Directions for this task:
Filter the records below, keeping only lines with the string "header".

Exercise data:

Start of Block

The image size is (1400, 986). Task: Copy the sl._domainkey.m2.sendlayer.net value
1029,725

End of Block
Start of Block

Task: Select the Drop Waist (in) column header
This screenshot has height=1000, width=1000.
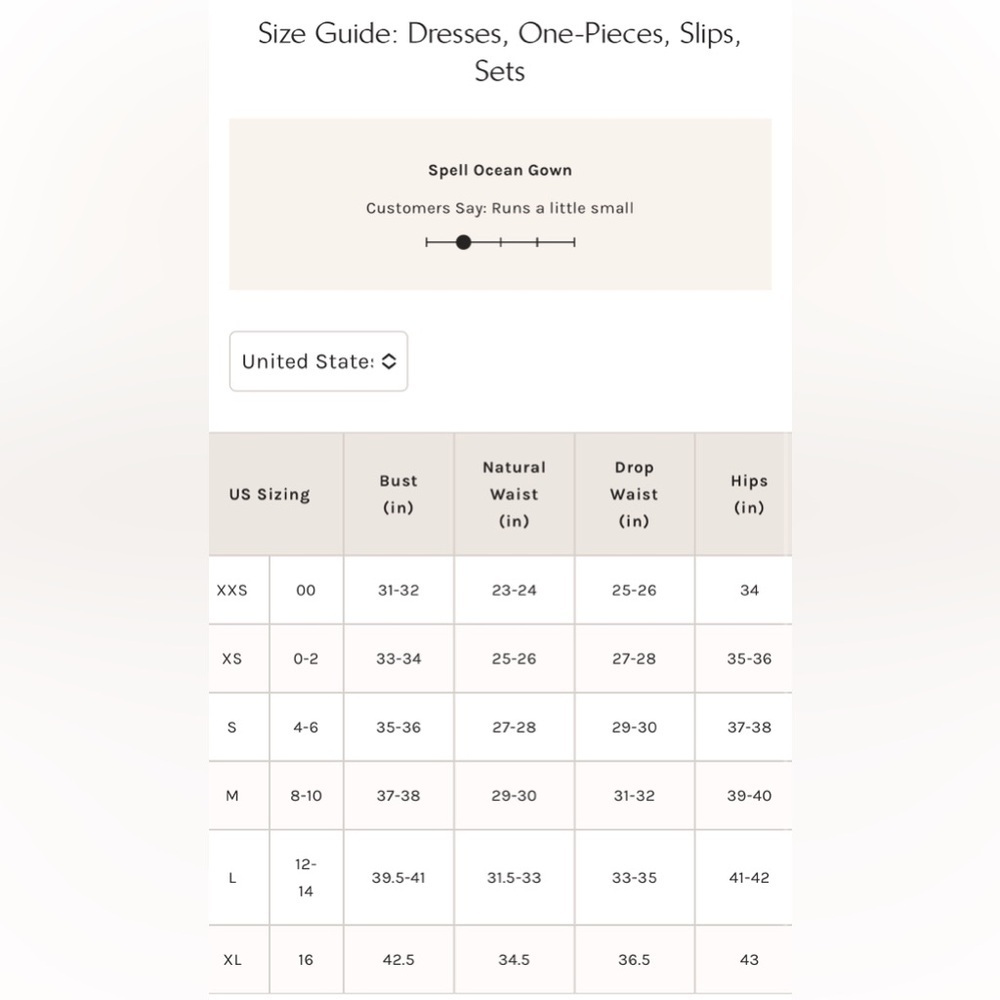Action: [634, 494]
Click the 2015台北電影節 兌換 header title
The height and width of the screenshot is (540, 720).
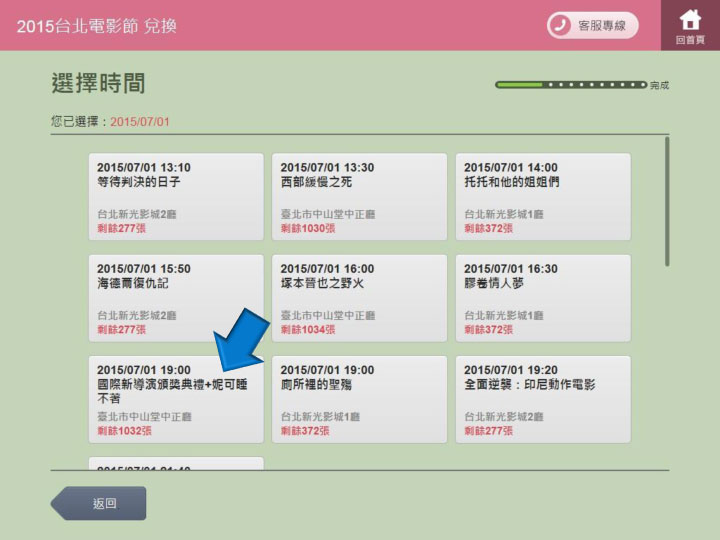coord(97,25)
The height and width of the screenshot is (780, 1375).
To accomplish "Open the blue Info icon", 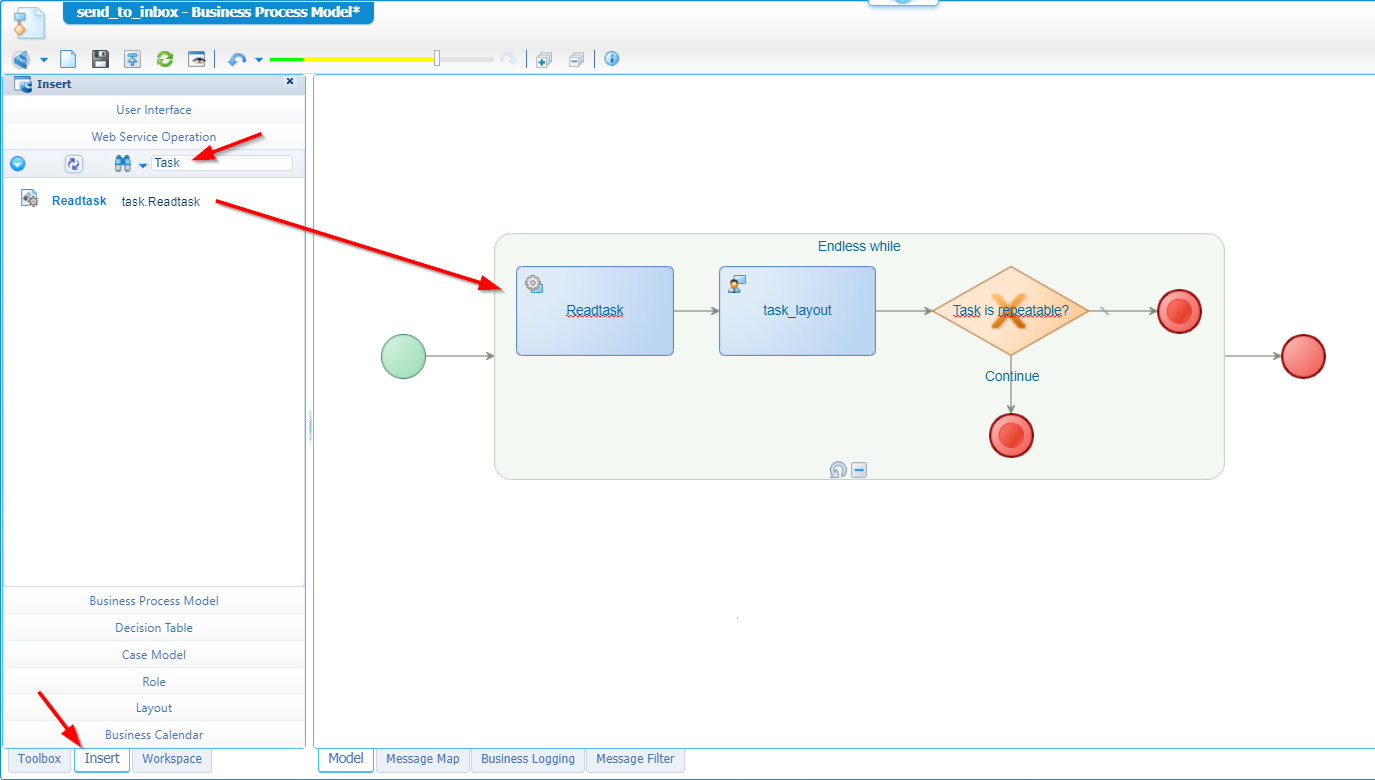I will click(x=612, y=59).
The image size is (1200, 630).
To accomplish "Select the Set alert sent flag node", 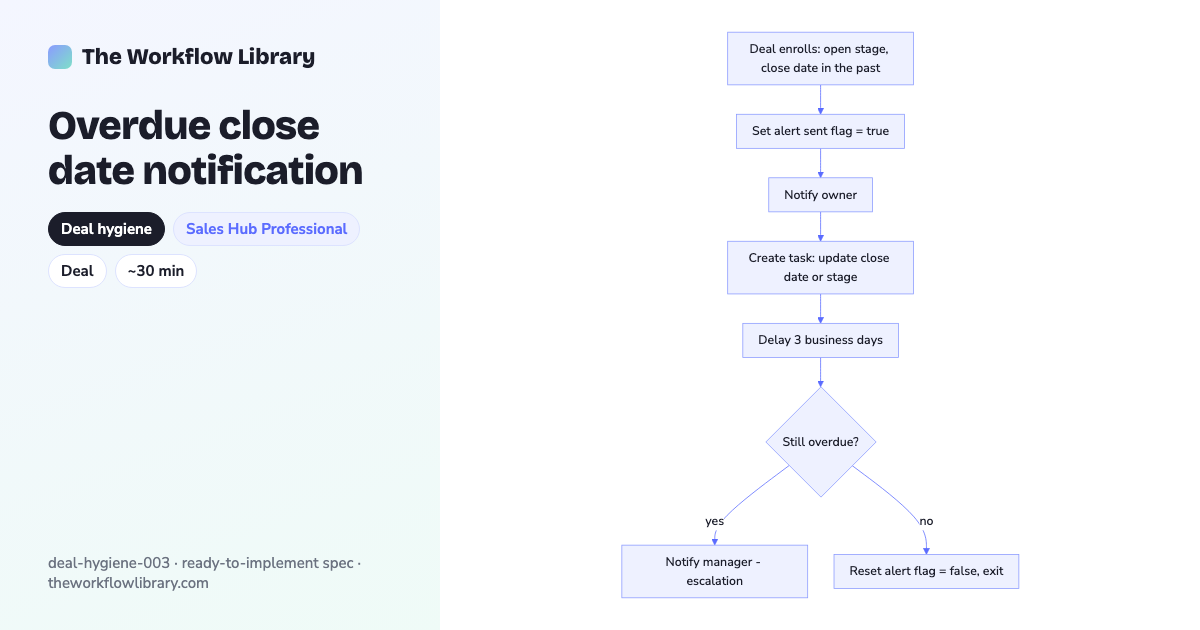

End of Block

Solution for this task:
Task: Select the Drop Waist (in) column header
Click the 2015台北電影節 兌換 header title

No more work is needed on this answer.